▶ What to produce:
Across the listing below, count the lines containing "Task". Give nothing but the number.

▶ Data in this exercise:
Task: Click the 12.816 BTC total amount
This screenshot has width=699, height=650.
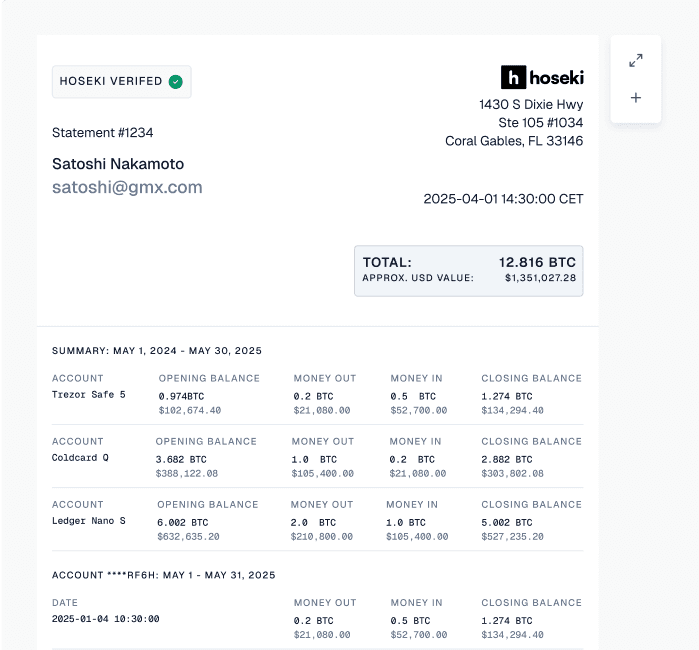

* * *

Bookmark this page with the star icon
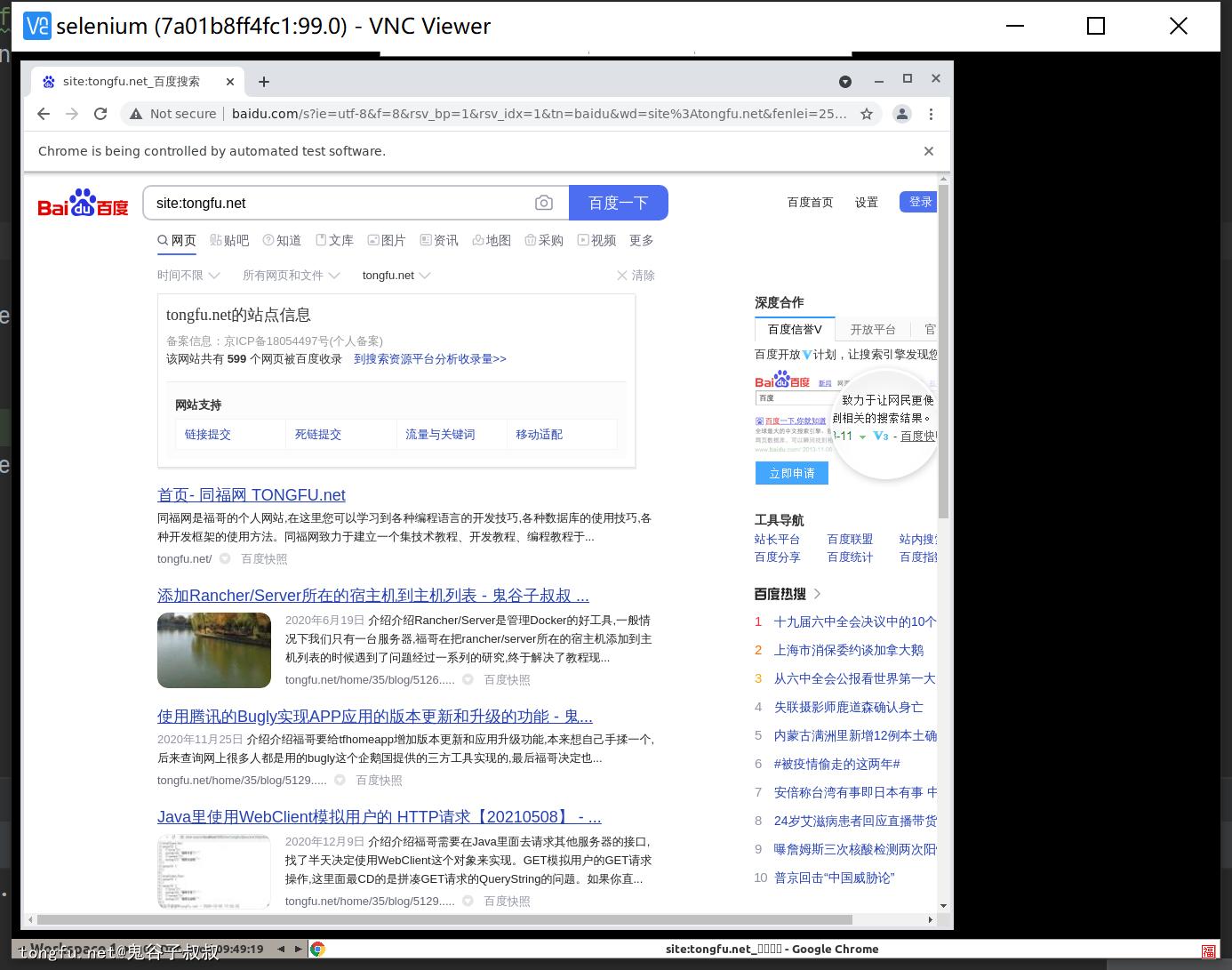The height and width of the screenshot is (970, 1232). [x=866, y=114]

==

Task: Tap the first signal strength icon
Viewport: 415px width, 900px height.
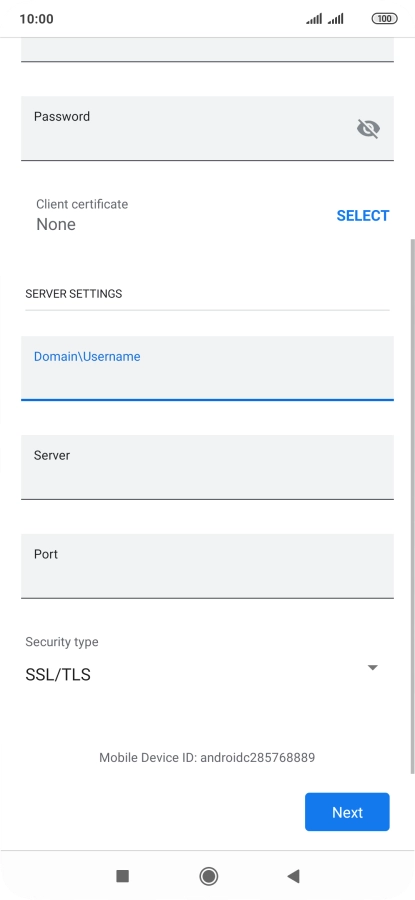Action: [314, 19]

▶ Output below:
2